Randomized clinical trials by their nature are focused on specific disease states with the exclusion of other concurrent medical problems. They include populations that often have little resemblance to the patients that you and I see in the clinic or hospital free of any comorbidity. The entry restrictions are crafted to identify patients who are most likely to benefit from the drug or device under study and to ensure their safety during its progress. Although not exclusive to the younger patient, the trials tend to recruit younger patients with little comorbidity.
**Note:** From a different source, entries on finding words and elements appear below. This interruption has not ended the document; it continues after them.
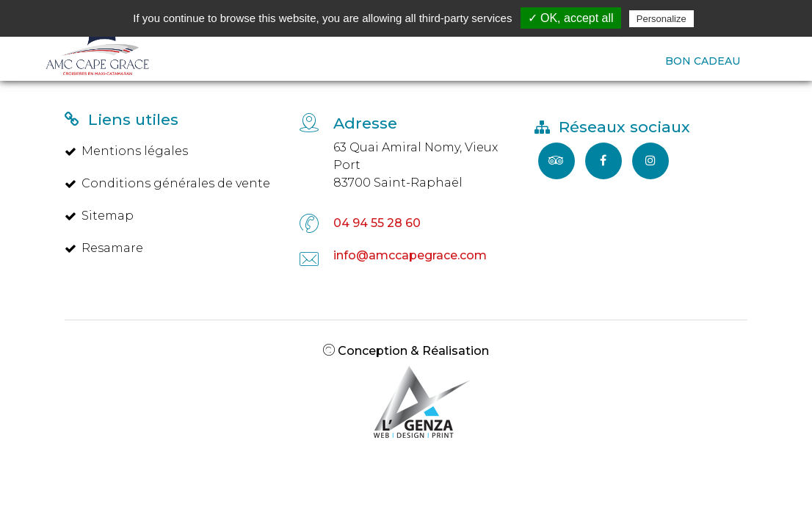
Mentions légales (126, 151)
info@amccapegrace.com (410, 255)
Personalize (661, 18)
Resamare (104, 248)
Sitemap (99, 215)
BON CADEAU (703, 61)
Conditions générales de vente (167, 183)
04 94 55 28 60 (377, 223)
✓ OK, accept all (570, 18)
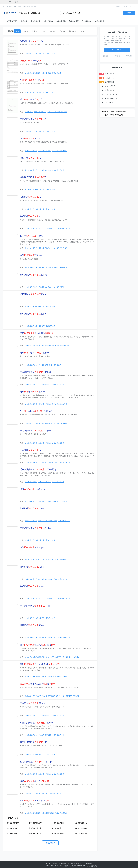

The demographic restrictions on the design and management of clinical trials make it even more difficult to apply their results to guidelines and quality standards. Unfortunately, we have few data which reflect on either the safety or efficacy when “proven” therapy is applied to the general and particularly the Medicare patient.
The Medicare population is considerably older than patients entered into randomized clinical trials, with a greater mortality and morbidity burden of comorbid disease. However, they now represent the majority of patients admitted to the hospital with acute myocardial infarction. A recent publication using data collected over 9 years from 1992–1993 to 2000–2001 from the Medicare database sheds light on important trends that occurred in that population from that period (Circulation 2006;114:2806–14).
During that time, the Medicare MI patients increased in age from 75.7 years to 78.3 years and a quarter of those patients were over 85. The incidence of ST-segment elevation MI decreased from 37.4% to 23.5%. Because of the increased incidence of concomitant morbidity such as diabetes, chronic renal disease, and pulmonary disease, only about a third of patients surviving their MIs were “ideal patients” to whom guidelines or quality standards could be applied. During the study period the days in the hospital decreased from 10.1 days to 6.9 days. Although mortality adjusted for comorbidity had decreased during that period, the 1-year crude mortality increased from 27.6% to 31.0%.
It is clear from these observations that much of the clinical trial research that influences “evidence-based” medicine does not fully describe the reality of the world we function in. The science of clinical trials, highly refined in the last 50 years, has provided an immense amount of information about medical therapeutics. Yet it provides only a snapshot in time in a clinical environment that is changing rapidly around us. This is particularly true when studying degenerative diseases such as cardiovascular disease, which is influenced by a rapidly aging population. This study emphasizes the striking difficulty associated with the application of MI guidelines and standards to the Medicare population that has to a large degree been essentially excluded from contemporary clinical research studies. It is clear that a more dynamic access to the Medicare database could provide important insight into the risks and benefits of cardiac therapy. The sooner we have that information, the sooner we can be more effective at applying appropriate therapy to the real world and our aging patients.